ABOUT THIS EXERCISE »
You are asked to filter the data below and copy every line holding "agent".

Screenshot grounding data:
——
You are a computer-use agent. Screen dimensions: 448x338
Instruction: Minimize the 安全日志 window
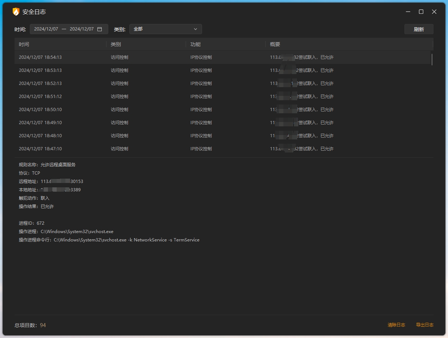point(408,12)
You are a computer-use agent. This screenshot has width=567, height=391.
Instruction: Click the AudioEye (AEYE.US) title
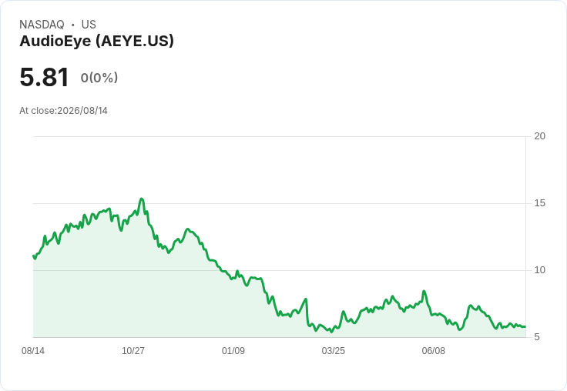(96, 41)
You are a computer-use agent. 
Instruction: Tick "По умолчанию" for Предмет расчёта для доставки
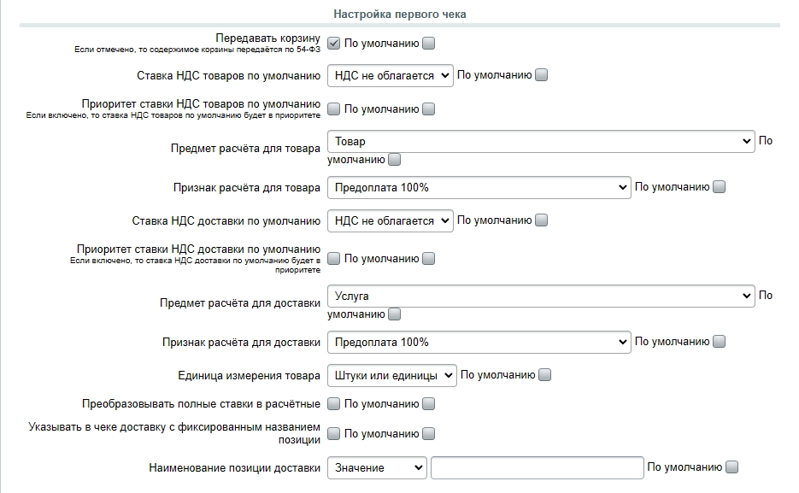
——
RESULT OF THIS TASK »
You are a computer-use agent. Screen dimensions: 448x338
You are a computer-use agent. This screenshot has width=567, height=391.
You are a computer-use agent. 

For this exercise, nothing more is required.